You are not logged in.
Cheers to all.
Since a few weeks I've been experiencing several application crashes and system freezes that force me to a hard reboot (my keyboard is connected via usb and when xorg freezes the keyboard is no longer detected and I can't access TTY).
At the beginning I opened a bug report on kde via drkonqui for one of the application and/or daemon crashes, I received as a reply that the crash happened in the nvidia driver so I had an exchange of emails with the nvidia bug service but without being able to give them enough information (my crashes are totally random and without the possibility to reproduce them).
In the meantime, several updates have been released for both Kde and Nvidia, but without changing things.
Examining the journactl I found some errors starting with "BUG:", however these errors are often different and are not always present at the total freeze.
Sometimes I also have several minute gaps (like ten or more) in my journal and often these gaps are just before the freeze occurs.
I've uploaded here some logs related to the boot before the freeze that also contain the backtrace of the crashes of some applications:
https://www.mediafire.com/folder/kkh0beagyhnmv/
I hope that some of you can understand something and give me directions or suggestions to solve this problem.
If you need more logs please tell me what you need and I will provide them.
Thank you in advance.
Offline
There's no indication for any kind of nvidia related crash in those logs.
There's an impressive amount of steam and waterfox crashes, some stuck CPU and a kwin crash w/o backtrace and some stuck CPUs through ksysguard accesses, but the troublemakers seem to be the formentioned processes.
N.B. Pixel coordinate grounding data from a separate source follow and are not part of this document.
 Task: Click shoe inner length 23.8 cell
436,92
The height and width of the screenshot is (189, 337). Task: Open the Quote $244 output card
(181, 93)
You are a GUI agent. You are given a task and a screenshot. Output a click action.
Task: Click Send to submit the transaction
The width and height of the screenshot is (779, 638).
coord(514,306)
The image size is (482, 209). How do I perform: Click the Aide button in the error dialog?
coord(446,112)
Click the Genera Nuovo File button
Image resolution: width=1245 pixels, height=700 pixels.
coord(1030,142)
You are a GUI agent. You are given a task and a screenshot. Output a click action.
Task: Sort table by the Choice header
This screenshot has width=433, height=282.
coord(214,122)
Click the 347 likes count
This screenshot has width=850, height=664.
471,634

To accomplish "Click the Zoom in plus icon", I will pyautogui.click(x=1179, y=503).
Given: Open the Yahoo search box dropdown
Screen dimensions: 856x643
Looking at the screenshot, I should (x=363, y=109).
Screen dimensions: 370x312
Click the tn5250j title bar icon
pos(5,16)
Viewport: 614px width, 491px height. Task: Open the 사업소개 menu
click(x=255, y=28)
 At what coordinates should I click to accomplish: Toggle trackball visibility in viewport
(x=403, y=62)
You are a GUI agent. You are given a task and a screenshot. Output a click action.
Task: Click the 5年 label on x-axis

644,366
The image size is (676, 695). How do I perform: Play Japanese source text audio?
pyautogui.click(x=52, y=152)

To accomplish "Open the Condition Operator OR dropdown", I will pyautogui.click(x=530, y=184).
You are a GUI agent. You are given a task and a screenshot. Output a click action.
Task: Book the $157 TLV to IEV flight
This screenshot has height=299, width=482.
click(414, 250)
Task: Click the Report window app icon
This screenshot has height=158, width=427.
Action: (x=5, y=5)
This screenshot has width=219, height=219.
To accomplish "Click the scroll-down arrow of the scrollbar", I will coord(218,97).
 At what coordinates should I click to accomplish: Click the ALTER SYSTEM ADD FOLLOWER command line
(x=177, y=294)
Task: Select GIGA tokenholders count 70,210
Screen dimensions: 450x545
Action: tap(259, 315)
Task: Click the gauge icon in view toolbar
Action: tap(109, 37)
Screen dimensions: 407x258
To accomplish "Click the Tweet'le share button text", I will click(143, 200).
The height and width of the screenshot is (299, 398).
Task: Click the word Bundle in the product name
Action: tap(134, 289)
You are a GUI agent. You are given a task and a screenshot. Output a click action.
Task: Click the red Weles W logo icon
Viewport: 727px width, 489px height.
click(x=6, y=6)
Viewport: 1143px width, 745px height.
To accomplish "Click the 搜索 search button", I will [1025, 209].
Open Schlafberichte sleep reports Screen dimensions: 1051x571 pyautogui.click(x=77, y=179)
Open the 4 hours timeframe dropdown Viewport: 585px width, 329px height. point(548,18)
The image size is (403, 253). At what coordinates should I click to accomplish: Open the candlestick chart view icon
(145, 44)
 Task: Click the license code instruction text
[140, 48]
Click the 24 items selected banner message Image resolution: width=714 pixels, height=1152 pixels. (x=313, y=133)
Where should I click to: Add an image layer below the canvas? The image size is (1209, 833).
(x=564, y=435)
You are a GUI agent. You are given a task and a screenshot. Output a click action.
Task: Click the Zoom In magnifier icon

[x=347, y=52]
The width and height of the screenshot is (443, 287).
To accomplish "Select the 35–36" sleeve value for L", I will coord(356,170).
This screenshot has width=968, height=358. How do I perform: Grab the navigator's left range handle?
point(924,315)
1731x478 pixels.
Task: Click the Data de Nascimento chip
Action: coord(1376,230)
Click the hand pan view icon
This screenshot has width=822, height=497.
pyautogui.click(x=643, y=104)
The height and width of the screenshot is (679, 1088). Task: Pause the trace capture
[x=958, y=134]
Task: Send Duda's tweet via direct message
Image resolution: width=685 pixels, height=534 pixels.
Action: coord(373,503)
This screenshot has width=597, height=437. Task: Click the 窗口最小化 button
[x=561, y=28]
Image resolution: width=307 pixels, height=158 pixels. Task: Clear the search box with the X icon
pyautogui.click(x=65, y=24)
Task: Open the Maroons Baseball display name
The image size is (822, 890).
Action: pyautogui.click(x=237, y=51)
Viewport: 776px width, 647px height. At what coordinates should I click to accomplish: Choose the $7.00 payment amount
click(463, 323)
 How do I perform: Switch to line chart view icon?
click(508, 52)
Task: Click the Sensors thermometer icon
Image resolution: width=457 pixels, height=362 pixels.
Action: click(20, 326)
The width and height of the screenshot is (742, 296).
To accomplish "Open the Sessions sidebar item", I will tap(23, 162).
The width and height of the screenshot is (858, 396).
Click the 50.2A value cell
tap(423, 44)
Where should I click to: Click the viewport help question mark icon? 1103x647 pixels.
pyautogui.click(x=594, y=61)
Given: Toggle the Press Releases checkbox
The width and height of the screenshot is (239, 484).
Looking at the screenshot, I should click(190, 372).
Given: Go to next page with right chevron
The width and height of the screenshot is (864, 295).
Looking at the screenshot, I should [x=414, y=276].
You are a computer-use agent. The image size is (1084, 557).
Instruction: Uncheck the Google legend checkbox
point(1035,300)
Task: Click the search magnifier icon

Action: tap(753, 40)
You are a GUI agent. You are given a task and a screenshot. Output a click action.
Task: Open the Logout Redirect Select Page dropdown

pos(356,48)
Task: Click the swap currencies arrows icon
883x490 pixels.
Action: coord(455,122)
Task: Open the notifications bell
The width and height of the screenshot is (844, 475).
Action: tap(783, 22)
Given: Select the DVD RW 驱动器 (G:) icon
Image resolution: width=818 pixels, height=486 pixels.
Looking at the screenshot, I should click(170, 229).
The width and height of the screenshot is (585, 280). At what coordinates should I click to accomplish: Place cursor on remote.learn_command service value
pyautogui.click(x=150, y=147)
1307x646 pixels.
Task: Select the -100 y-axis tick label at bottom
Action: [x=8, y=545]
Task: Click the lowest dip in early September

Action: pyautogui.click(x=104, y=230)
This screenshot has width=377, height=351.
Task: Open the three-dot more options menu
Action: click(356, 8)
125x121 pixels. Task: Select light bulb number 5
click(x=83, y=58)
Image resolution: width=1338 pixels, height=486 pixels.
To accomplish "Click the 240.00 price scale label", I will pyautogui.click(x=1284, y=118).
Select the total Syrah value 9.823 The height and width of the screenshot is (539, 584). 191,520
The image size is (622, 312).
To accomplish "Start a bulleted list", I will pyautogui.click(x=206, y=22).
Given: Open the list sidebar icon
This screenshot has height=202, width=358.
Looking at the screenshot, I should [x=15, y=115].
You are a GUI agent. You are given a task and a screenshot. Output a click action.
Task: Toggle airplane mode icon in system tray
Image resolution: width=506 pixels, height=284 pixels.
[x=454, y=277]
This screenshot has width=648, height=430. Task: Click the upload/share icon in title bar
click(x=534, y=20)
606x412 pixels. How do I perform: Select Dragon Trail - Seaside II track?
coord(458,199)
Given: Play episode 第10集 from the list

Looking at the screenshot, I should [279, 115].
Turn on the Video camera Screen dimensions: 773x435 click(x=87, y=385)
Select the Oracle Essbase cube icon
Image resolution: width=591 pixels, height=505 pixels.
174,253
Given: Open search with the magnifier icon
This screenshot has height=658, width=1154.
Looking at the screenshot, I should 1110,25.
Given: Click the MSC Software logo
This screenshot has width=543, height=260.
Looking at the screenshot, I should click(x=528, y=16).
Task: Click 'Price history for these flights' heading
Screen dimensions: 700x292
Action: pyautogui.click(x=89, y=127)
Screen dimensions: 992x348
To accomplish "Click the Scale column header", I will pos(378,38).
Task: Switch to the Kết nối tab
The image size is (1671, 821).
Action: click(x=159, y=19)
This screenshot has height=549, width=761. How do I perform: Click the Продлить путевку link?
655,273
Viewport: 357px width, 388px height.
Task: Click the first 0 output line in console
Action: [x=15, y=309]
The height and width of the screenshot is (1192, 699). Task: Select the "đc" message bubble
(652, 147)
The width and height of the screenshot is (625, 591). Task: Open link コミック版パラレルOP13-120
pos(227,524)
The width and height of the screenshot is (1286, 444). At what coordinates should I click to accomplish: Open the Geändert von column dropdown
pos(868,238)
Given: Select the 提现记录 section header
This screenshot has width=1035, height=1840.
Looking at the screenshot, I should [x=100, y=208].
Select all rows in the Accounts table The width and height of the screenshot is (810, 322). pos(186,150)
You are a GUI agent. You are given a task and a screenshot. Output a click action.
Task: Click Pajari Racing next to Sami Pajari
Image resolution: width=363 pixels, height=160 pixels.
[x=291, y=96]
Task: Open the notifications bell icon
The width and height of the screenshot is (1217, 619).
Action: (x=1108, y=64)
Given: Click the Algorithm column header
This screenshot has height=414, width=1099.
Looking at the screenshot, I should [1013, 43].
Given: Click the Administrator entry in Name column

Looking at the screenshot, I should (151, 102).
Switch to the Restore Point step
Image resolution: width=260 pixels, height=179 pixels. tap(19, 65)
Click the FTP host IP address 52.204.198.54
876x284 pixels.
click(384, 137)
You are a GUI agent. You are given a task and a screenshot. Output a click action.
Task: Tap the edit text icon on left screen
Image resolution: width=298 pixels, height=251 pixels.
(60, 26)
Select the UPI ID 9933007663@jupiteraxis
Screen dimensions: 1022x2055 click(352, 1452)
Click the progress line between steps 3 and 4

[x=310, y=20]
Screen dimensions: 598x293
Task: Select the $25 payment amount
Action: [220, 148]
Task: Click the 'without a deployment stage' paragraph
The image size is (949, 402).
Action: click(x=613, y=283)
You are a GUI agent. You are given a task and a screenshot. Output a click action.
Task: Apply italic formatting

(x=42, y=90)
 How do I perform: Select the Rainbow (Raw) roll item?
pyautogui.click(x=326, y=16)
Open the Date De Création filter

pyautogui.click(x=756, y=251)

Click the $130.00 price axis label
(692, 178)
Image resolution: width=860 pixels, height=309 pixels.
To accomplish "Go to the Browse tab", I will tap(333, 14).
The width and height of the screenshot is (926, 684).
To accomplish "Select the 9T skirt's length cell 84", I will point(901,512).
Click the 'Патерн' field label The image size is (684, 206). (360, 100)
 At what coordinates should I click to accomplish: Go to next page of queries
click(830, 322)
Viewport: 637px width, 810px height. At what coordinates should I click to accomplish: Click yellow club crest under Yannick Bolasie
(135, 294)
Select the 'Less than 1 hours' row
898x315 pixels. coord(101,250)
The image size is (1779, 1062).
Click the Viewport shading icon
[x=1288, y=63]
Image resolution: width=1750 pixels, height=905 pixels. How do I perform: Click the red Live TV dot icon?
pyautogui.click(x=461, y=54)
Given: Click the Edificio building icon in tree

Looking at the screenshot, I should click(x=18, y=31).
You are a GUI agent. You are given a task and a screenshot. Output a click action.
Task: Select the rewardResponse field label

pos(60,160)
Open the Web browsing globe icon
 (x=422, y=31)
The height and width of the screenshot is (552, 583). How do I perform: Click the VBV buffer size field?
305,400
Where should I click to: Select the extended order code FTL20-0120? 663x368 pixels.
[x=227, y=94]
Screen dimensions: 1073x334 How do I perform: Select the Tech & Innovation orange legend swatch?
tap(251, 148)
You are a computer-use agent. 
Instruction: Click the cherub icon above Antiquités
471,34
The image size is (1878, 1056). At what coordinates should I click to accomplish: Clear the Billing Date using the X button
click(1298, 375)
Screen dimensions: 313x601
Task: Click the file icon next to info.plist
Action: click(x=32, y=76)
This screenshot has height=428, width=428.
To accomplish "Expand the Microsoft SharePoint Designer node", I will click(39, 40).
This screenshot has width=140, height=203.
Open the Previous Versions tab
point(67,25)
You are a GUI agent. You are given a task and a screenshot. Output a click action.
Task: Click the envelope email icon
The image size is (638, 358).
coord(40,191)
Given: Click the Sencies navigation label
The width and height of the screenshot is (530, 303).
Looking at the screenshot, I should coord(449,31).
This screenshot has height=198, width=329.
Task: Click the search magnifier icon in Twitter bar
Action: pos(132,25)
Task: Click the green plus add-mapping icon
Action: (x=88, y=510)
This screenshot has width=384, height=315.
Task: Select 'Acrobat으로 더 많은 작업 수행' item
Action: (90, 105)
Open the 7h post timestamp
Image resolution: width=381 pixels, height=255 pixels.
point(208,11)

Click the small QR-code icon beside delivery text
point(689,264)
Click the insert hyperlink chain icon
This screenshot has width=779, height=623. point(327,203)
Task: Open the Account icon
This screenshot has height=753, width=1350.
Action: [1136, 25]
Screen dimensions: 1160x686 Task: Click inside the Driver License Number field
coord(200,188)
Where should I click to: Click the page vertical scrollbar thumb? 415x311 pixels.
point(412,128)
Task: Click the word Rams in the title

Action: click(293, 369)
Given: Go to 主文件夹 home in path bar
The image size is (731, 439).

Is waterfox the binary release from the AUR?
Where's the KDE bug you filed? Link?
Consider running memtest86 (several cycles, eg. at least over night)
Offline
When it freezes, do the lights on the keyboard flash?
Nothing is too wonderful to be true, if it be consistent with the laws of nature -- Michael Faraday
Sometimes it is the people no one can imagine anything of who do the things no one can imagine. -- Alan Turing
---
How to Ask Questions the Smart Way
Offline
Hello. Thank you for help.
Yes, waterfox is the binary release from the AUR.
I've also had several freezes while using mpv player.
This is the bug I've filled on KDE:
https://bugs.kde.org/show_bug.cgi?id=414394
I had already tried to run the memtest86. No errors detected after two complete cycles of test. I'll try to run several more.
By the way, a while ago I increased my ram from 4 to 8 gb, could it be related?
Added dmidecode output to mediafire folder.
Lights on keyboard do NOT flash when pc freezes.
UPDATE:
I tried to run memtest86+ for 4 passes, about 3 hours. No errors detected.
I can't leave the pc on during the night because it is located in the same room where I sleep (it is a desktop), so it is difficult to run the test for more hours.
(Maybe I'll try again on a day when I went off for work or something for several hours).
I tried to force multithread mode to get more passes in less hours (by pressing F2) but in this way the test always freezes completely during the operation called "#7 block move" and I can only force reboot.
Screenshots are in the mediafire folder.
Last edited by bugandy (2020-01-02 14:03:27)
Offline
Hi. Sorry for bump. I've done a memtest86+ for more of six hours and six passes, no errors detected at all. (screen is in mediafire folder).
At this point I think that my ram is clean.
Do you have any other ideas about what I could try to do to find the origin of the crashes?
Thank you.
Offline
Let's assume the waterfox and steamwebhelper crashes are because of waterfox (assuming steamwebhelper gets its mozilla module from there) and actually unrelated to the "general" freezes which would then be completely unknown.
Following the GPU theory and omitting HW issues, I'd try the LTS kernel and the 390xx driver series to see whether either or combined sidestep the issue.
If indeed GPU crashes there's a chance that the kernel itself is unaffected (you just have no visual output) and you might be able to ssh into the "frozen" system for closer inspections.
Offline
Hi.
Steam has crashed several times also under wine, not linking the native client but just the windows client installed in the prefix of wine, and I haven't installed waterfox under wine, then I think steam crashes are not because of waterfox.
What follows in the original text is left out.